Once the girl learned how to write, though, she tried to get him off the couch and away from the TV. She’d write him poems about traveling to far-off lands or a simple family car ride and then place them on his foldout table next to his dinner. But her father was becoming distant and fading. For hours, he’d silently search the TV Guide for his old shows. He wanted nothing to do with cable and their flashy polished people and news anchors. Once, in an unexpected moment of rage, he shouted, “How many times do we have to see the Space Shuttle blow up? Where’s my ‘Dobby Gillis’?” At the end of each week, the girl would find her poems behind the couch and stuffed between the cushions. Her mother, in turn, would hang them on the refrigerator until the next batch of poems were found.

As a teenager, the girl adopted a different approach. She’d take drugs and sit on the couch next to her father who was now addicted to channel surfing until he found a show. Depending on the drug, she sometimes felt confident enough to ask her father questions like “Do you think Gomer Pyle will really be considered funny by future generations?” or “How many times can you watch a rerun until it becomes over run?” Most times he remained silent and her special trips to Sam the butcher, who was very old at this point, were appreciated less and less.

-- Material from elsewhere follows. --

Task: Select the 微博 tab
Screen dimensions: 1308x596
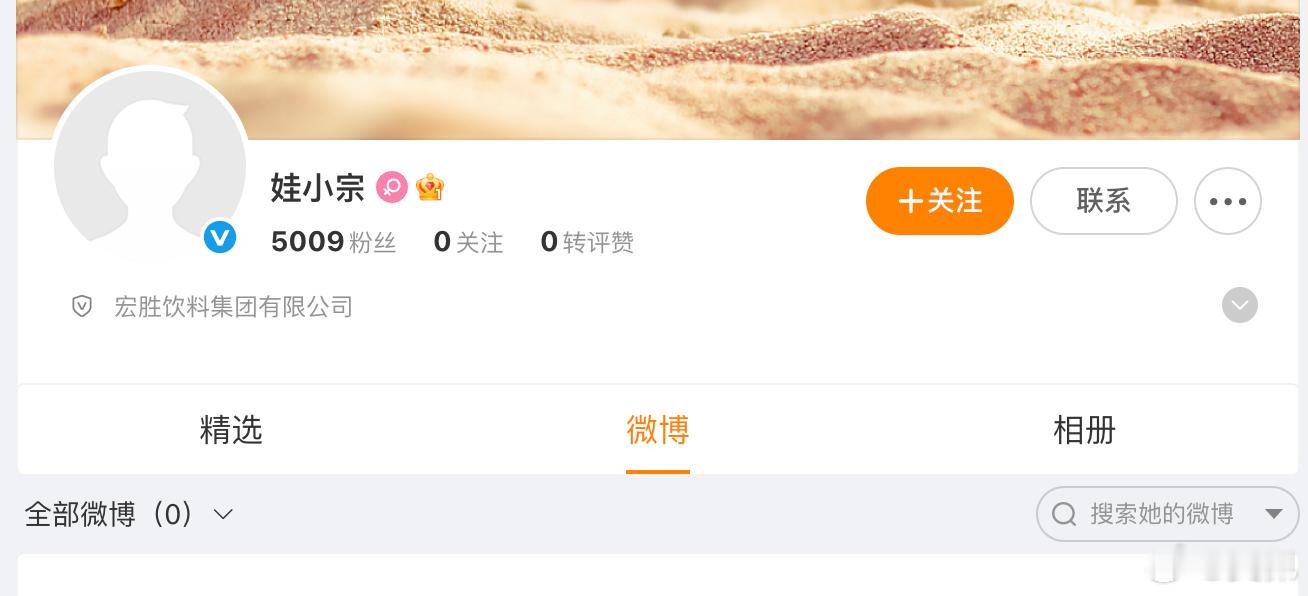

The late nights, however, were the hardest for her. This was when his favorite reruns would come on and there he’d be on the couch, staring, the glow of the television splashing shadows onto his face. Sometimes the girl would cry and sometimes the girl would do more drugs until sleep overpowered her. But her mother knew the situation and told the girl when she was old enough to understand the concepts of nostalgia and pathos that this was inevitably sad because it was only a matter of time before his reruns ran out and then he’d have nothing to look forward to.

Her mother said, “Your father is trying to relive the decade he was happiest in.”

“And when was that?” the girl asked and hoped this would be the answer to getting her father off the couch.

“The decade before the moment he realized how the rest of his life would play out.” Her mother patted the girl’s cheek and continued. “It happens to all of us, dear. Sooner or later.”

When the girl turned fifteen, the rest of her father’s body finally caught up with his broken heart. And then she heard it. Something inside her went snap and she took a bat to the TV, smashing its glass face into a fine pile of dust. Her father watched on, wordless. He then took to his bed and never left.

5. She finds it difficult to remember a shadow.

 

But I didn’t want to get too deep with Frank, or at least not until I knew a few things about him. So I pulled the covers off my head, stared at the Stargazer’s water stained ceiling and asked Frank some questions of my own. “When are you leaving Roxy?”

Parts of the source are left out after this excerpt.